The Makobe River is a river in northeastern Ontario, Canada. It is in the Saint Lawrence River drainage basin, and is a left tributary of the Montreal River.

==Course==
The river begins at Makobe Lake in Lady Evelyn-Smoothwater Provincial Park in geographic Whitson Township in Unorganized West Timiskaming District and flows north into Banks Lake and into geographic Banks Township. It continues north, entering 1420 ha Makobe-Grays River Provincial Park (a waterway park along both sides of the river) and straddling the border with geographic Wallis Township adjacent to the west. The river continues north, enters geographic Willet Township, takes in the left tributary Crane Creek, then the right tributary Cucumber Creek, and enters incorporated James Township. It takes in the left tributary Bear River, exits Makobe-Grays River Provincial Park just before the community of Elk Lake, and reaches its mouth at the Montreal River. The Montreal River flows via Lake Timiskaming and the Ottawa River to the Saint Lawrence River.

The river flows over Canadian Shield bedrock through a narrow north-south valley, characterized by a number of small waterfalls and rapids. At Alexander Lake, the river widens out into shoreline wetlands with shrub and grass fens and black ash swamp.

In spring, the river's high water level create numerous Class I and II rapids, suitable for whitewater canoeing; while it becomes mostly flatwater with some moving water in the summer, requiring lining and numerous portages when canoeing.

== Provincial parks ==

Almost the entire Makobe River is protected inside provincial parks: most of it in Makobe-Grays River Provincial Park, and its headwaters and source in Lady Evelyn-Smoothwater Provincial Park.

The Makobe-Grays River Provincial Park is a linear waterway park that includes a 200 m wide strip of land on both sides of the Makobe River (although the park is also named after the Grays River, this river is entirely within Lady Evelyn-Smoothwater Provincial Park). It was established in 1985 and protects a remote whitewater river that is used for wilderness canoe camping. The park's notable features include numerous small waterfalls, scenic ravines, and fishing opportunities.
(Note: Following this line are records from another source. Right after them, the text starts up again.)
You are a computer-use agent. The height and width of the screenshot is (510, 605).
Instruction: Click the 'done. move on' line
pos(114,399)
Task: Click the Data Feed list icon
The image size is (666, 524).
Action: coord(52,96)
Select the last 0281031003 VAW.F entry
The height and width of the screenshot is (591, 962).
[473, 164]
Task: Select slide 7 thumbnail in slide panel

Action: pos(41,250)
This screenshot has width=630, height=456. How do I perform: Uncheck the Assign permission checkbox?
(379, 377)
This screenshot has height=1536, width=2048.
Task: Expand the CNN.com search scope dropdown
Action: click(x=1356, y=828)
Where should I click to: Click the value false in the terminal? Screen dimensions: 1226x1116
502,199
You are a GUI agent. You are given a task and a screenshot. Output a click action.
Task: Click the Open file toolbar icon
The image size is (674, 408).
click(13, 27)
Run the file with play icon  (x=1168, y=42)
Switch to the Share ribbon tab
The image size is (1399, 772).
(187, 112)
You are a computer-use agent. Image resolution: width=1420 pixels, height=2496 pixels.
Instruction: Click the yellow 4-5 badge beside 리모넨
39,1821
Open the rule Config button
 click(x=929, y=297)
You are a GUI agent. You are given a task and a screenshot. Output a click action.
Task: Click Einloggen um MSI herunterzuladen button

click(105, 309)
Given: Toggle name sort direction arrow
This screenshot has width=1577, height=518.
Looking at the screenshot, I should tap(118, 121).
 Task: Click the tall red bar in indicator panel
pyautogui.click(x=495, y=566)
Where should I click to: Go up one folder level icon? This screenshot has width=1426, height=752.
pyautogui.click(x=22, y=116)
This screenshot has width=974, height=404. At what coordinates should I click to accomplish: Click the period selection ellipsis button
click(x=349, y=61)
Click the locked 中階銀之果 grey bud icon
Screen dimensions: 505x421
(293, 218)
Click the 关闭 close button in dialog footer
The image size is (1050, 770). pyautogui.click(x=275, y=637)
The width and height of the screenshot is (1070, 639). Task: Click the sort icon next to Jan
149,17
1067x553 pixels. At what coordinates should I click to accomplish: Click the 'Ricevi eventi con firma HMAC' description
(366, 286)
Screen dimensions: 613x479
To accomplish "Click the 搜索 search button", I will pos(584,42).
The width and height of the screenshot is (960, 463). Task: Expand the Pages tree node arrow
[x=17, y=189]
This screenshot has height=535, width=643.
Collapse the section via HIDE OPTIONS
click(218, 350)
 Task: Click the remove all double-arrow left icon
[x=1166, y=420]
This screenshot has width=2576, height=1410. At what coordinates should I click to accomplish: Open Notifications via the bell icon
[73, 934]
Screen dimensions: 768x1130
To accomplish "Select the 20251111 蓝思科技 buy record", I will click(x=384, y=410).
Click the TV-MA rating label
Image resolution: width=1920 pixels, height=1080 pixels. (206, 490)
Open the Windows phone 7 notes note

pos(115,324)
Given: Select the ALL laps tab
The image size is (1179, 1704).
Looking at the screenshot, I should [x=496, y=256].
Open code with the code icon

It is an operating park, requiring permits for wilderness camping. Facilities include 9 backcountry campsites. The park can be used for recreational activities such as boating, backcountry camping, canoeing, fishing, swimming, and hunting.

==Natural history==
Besides Lady Evelyn-Smoothwater Provincial Park and Makobe-Grays River Provincial Park, the drainage basin also includes Makobe Grays Ice Margin Conservation Reserve, a 903 ha reserve on either side of the river around and upstream of the Crane Creek inflow, that protects "unique spruce-topped moraine ridges" and "unique jack pine and poplar communities found on the Makobe Grays end moraine".